Taraflar arasındaki tazminat davasından dolayı yapılan yargılama sonunda, Mahkemece bozmaya uyularak davanın kabulüne karar verilmiştir.
Kararın davalılar vekili tarafından temyiz edilmesi üzerine, Dairece Mahkeme kararının bozulmasına karar verilmiştir.

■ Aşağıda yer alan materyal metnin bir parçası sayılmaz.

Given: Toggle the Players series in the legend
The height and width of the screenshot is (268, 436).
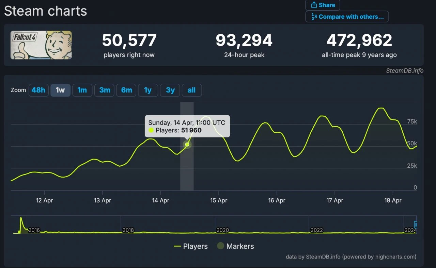Looking at the screenshot, I should tap(191, 246).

Davacı vekili tarafından Dairece verilen kararın düzeltilmesi istenilmiş olmakla; kesinlik, süre ve diğer usul eksiklikleri yönünden yapılan ön inceleme sonucunda, karar düzeltme dilekçesinin kabulüne karar verildikten ve Tetkik Hâkimi tarafından hazırlanan rapor dinlendikten sonra dosyadaki belgeler incelenip gereği düşünüldü:
I. DAVA
Davacı vekili; müvekkilinin davalıların mirasbırakanı olan ... ile paydaş olduğu Silivri İlçesi, ... Köyünde kain taşınmazlardaki ortaklığın giderilmesi istemiyle açmış olduğu davanın kısmen kabul edildiğini, kararın kesinleşmesi üzerine satış memurluğu tarafından taşınmazların satışa çıkarıldığını ve yapılan ihale sonucunda müvekkili tarafından satın alındığını, bu nedenle ihale bedeli olarak 23.09.2004 tarihinde 20.000.000.000 TL (yeni 20.000,00 TL) ve 04.10.2004 tarihinde ise 7.800.000.000 TL (yeni 7.800,00 TL) olmak üzere toplam 27.800.000.000 TL (yeni 27.800,00 TL) satış bedeli ödediğini, bu paradan satış giderlerinin mahsubu sonucunda 24.117.682.107 TL'nin (yeni 24.117,68 TL'nin) davalıların mirasbırakanı adına açılan hesaba yatırıldığını, ihalenin feshi davası açılmadığından satışı yapılan 1/2 payların tapuda adına tescil edildiğini, akabinde davalıların 17, 684, 849, 859 ve 1166 taşınmazlar nedeniyle açmış oldukları tapu iptali ve tescil davası ile 722 parsel hakkında açmış oldukları tazminat davasının kabul edildiğini, davalıların açılan davalarda mirasbırakan adına yatırılan paranın mahsup edilmesi yönündeki istemini kabul etmediklerini, bu nedenlerle ihale sonucunda yatırmış olduğu bedel nedeniyle davalıların sebepsiz olarak zenginleştiklerini ileri sürerek; dava konusu taşınmazların dava tarihi itibariyle rayiç değerinin tespitini ve bu değerin avans faiziyle birlikte davalılardan müştereken ve müteselsilen tahsilini talep etmiş; 27.01.2023 tarihli dilekçesi ile 1.208.500,00 TL'nin davalılardan müştereken ve müteselsilen avans faizi ile birlikte alınmasını istemiştir.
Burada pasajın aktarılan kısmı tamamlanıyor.